** Supplied text **
■ ■ ■ ■ ■ ■ ■

The following patch implements this functionality.

Dr. Greg

---------------------------------------------------------------------------
Subject: [PATCH] Unconditionally block permission changes on enclave memory.

In SGX there are two levels of memory protection, the classic
page table mechanism and SGX hardware based page protections
that are codified in the Enclave Page Cache Metadata.  A
successful memory access requires that both mechanisms agree
that the access is permitted.

In the initial implementation of SGX (SGX1), the page permissions
are immutable after the enclave is initialized.  Even if classic
page protections are modified via mprotect, any attempt to access
enclave memory with alternative permissions will be blocked.

One of the architectural changes implemented in the second
generation of SGX (SGX2) is the ability for page access
permissions to be dynamically manipulated after the enclave is
initialized.  This requires coordination between trusted code
running in the enclave and untrusted code using mprotect and
special ring-0 instructions.

One of the security threats associated with SGX2 hardware is that
enclave based code can conspire with its untrusted runtime to make
executable enclave memory writable.  This provides the opportunity for
completely anonymous code execution that the operating system has no
visibility into.

All that is needed to, simply, close this vulnerability is to
eliminate the ability to call mprotect or mmap against the virtual
memory range of an enclave after it is initialized.  Any
permission changes made prior to initialization that are inconsistent
with the permissions codified in the enclave will cause initialization
or execution of the enclave to fail.

Tested-by: Dr. Greg <greg@enjellic.com>
Signed-off-by: Dr. Greg <greg@enjellic.com>
---
 arch/x86/kernel/cpu/sgx/encl.c | 50 +++++++++-------------------------
 1 file changed, 13 insertions(+), 37 deletions(-)

diff --git a/arch/x86/kernel/cpu/sgx/encl.c b/arch/x86/kernel/cpu/sgx/encl.c
index 5551c7d36483..3bd770fbfc32 100644
--- a/arch/x86/kernel/cpu/sgx/encl.c
+++ b/arch/x86/kernel/cpu/sgx/encl.c
@@ -212,27 +212,25 @@ static void sgx_vma_open(struct vm_area_struct *vma)

■ ■ ■ ■ ■ ■ ■

** Material shown **
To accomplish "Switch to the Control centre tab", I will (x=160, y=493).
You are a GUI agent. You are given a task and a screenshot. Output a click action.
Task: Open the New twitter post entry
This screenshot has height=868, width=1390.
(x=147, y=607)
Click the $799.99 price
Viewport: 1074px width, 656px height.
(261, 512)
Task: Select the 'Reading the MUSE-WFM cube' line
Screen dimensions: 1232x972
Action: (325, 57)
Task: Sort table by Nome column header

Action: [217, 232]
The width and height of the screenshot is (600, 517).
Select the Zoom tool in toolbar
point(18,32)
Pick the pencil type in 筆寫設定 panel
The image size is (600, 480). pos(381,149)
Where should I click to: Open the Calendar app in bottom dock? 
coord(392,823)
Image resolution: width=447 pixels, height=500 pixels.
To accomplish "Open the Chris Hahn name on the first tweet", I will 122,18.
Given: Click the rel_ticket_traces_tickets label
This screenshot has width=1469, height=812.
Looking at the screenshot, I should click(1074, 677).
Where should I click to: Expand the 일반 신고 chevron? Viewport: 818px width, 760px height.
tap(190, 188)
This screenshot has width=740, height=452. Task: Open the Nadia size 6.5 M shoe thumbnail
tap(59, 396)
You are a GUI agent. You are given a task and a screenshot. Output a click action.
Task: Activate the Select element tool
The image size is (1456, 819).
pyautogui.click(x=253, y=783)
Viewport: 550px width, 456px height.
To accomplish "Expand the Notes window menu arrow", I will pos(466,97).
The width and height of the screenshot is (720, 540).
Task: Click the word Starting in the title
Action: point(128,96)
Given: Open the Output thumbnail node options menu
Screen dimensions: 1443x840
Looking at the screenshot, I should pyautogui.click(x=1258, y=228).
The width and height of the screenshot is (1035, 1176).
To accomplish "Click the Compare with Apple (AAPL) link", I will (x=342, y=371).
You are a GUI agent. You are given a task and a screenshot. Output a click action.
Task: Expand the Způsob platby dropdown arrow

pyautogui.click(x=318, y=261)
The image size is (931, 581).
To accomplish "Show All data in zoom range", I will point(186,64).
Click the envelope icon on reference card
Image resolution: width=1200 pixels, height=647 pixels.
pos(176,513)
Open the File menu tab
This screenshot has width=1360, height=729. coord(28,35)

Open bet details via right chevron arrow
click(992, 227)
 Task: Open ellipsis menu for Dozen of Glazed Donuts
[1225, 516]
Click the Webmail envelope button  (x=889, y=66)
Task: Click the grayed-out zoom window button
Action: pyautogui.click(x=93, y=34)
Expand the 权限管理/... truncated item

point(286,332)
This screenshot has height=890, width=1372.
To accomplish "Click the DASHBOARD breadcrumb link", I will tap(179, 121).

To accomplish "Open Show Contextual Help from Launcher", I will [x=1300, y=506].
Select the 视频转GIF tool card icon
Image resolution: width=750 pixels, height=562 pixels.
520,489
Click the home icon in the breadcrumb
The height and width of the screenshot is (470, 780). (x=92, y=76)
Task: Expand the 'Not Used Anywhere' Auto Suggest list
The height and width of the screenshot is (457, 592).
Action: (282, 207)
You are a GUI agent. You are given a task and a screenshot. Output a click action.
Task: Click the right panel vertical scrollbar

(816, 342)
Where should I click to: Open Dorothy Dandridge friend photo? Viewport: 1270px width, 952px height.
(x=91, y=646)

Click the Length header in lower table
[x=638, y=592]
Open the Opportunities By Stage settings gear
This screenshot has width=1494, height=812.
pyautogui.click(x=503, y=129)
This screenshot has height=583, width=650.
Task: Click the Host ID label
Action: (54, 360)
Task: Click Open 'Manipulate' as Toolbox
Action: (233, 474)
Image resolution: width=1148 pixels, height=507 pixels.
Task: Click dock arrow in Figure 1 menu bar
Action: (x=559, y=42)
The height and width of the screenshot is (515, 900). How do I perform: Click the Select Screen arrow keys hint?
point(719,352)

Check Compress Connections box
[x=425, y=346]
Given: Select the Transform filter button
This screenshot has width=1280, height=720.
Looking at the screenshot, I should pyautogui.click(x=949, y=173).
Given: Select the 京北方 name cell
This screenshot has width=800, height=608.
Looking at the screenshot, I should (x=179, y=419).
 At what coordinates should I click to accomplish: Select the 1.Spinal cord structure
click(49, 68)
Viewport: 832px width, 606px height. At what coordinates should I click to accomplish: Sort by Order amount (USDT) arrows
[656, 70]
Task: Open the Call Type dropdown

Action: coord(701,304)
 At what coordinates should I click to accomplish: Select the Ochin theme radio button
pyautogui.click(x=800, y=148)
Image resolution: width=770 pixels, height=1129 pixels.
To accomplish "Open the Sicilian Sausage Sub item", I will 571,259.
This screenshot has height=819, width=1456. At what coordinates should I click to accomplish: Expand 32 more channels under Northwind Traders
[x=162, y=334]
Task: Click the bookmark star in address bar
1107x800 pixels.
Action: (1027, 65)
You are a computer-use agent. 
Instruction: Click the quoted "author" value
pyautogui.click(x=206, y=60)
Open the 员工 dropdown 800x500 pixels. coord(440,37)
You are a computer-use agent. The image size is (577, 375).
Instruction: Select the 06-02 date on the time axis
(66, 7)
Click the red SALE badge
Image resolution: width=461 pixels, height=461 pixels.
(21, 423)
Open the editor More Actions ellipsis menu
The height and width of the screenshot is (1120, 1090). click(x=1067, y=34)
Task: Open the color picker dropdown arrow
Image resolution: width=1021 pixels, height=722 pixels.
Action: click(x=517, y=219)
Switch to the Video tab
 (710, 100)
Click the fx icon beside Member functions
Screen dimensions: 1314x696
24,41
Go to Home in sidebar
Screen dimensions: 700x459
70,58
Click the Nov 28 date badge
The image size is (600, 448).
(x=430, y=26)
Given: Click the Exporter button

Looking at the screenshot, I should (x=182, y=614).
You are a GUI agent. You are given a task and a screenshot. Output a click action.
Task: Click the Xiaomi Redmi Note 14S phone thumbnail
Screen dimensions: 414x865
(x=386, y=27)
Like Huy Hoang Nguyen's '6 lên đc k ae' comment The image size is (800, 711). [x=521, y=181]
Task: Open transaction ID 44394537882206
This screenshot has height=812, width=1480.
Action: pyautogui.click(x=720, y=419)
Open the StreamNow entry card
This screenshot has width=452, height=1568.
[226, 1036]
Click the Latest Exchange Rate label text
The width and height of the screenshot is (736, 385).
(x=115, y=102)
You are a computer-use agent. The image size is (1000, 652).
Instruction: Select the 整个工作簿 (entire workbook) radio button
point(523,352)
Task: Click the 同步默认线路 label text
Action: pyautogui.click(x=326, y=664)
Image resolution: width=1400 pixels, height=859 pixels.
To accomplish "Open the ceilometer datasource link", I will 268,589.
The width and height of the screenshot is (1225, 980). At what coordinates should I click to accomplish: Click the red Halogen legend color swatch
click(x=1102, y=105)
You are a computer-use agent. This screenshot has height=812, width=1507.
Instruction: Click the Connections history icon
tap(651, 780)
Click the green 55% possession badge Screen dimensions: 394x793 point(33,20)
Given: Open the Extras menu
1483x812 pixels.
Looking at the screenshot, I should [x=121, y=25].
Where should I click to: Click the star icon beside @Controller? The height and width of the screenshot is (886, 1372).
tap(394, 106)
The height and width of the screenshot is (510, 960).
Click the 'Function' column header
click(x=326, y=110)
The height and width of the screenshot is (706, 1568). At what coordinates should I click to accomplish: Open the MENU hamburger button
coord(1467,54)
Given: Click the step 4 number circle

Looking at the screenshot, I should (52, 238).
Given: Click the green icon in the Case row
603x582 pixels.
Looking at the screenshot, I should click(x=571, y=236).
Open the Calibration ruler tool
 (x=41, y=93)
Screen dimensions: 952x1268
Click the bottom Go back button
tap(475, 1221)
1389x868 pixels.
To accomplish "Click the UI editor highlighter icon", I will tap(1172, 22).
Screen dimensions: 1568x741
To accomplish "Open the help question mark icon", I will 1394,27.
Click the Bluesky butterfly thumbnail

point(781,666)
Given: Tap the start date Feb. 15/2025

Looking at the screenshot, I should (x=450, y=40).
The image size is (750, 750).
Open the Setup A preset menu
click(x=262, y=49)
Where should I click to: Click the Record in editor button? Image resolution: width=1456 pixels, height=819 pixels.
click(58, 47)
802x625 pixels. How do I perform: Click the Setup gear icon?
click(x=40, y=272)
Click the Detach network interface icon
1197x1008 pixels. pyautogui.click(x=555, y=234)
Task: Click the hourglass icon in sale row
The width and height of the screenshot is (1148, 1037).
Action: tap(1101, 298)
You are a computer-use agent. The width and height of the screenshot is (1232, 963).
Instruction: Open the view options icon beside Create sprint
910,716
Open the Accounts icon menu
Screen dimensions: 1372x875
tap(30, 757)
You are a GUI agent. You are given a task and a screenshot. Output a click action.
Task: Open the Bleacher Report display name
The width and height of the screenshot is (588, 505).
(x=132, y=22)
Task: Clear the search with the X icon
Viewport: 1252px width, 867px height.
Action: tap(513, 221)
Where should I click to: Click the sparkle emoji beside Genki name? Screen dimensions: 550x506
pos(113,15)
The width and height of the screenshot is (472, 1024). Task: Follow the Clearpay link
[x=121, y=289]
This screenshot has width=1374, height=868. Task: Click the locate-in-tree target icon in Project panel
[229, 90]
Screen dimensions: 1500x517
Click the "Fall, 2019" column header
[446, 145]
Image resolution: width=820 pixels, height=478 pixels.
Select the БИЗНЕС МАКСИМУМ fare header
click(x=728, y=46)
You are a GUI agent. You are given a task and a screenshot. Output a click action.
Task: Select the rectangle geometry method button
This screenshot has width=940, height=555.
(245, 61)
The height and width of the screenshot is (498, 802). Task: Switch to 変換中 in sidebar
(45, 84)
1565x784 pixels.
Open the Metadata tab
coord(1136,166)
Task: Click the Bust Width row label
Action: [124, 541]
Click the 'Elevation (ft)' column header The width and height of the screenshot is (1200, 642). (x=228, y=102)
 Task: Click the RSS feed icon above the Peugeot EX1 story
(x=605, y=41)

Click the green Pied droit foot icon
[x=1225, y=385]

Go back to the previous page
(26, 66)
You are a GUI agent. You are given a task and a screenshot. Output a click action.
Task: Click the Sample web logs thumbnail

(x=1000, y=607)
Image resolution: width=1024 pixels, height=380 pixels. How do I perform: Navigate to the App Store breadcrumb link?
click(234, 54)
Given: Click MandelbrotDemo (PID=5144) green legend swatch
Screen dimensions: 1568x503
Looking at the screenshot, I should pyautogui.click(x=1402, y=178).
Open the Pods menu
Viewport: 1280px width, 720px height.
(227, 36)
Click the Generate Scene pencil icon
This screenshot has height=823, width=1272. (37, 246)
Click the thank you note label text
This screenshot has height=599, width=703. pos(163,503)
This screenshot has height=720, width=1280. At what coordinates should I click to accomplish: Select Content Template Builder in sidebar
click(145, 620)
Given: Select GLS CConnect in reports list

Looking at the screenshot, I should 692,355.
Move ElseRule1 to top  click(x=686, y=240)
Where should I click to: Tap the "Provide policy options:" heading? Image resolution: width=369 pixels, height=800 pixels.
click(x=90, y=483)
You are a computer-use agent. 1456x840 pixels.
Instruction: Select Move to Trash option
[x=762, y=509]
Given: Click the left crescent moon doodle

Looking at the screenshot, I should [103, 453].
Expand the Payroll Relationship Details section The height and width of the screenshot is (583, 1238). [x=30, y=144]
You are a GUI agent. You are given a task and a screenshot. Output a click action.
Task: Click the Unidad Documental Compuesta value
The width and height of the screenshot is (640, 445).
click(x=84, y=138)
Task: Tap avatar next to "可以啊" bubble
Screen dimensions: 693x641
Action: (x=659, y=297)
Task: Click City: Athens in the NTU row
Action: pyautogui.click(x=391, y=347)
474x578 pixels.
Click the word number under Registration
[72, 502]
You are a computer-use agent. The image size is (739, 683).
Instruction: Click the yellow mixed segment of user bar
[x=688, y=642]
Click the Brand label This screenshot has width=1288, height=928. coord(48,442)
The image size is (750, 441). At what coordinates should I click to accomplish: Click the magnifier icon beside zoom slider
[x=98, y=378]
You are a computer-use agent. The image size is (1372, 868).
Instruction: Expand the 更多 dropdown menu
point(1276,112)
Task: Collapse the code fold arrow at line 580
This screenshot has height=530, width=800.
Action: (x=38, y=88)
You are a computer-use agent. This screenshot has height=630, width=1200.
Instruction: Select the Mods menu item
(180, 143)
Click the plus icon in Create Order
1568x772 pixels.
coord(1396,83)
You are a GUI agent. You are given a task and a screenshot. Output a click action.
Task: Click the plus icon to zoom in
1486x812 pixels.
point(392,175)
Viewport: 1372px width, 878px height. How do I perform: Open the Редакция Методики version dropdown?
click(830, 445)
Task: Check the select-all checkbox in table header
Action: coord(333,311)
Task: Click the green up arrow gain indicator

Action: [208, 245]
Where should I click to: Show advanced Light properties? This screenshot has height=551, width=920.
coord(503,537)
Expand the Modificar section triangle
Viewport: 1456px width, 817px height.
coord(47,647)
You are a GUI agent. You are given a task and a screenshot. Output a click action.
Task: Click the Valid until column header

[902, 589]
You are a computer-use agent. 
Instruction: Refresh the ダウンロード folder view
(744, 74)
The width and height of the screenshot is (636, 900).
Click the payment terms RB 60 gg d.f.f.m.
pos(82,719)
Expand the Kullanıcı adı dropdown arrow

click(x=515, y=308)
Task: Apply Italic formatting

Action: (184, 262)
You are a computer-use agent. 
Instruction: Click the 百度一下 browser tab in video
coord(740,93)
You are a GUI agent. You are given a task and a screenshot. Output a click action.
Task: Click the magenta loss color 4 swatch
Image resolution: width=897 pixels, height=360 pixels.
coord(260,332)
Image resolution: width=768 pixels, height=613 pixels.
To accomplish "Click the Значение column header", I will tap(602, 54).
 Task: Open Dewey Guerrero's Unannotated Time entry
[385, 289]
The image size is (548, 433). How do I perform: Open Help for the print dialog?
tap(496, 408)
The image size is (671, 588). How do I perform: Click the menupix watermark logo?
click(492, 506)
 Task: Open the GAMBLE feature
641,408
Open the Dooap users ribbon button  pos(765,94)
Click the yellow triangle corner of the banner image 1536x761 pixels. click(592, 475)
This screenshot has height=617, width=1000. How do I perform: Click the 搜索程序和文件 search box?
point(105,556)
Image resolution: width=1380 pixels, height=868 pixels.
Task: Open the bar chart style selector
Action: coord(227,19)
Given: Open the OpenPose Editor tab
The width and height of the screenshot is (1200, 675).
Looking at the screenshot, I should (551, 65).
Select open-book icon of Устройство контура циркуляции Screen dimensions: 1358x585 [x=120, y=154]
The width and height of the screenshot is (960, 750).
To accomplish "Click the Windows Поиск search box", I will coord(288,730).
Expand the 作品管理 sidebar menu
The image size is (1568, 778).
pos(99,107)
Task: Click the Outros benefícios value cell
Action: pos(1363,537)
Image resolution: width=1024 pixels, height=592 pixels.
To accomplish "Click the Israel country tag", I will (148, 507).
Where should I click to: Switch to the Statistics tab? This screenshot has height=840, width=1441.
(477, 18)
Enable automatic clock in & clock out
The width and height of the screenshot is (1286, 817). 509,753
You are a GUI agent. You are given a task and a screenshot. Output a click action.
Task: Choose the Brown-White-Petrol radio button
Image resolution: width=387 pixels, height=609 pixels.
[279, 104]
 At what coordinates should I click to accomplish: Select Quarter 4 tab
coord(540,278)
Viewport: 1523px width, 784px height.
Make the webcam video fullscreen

■ ■ ■ ■ ■ ■ ■

According to the SGX patch above, what must be eliminated to close the vulnerability? Please answer in one sentence.

The ability to call mprotect or mmap against the virtual memory range of an enclave after it is initialized must be eliminated.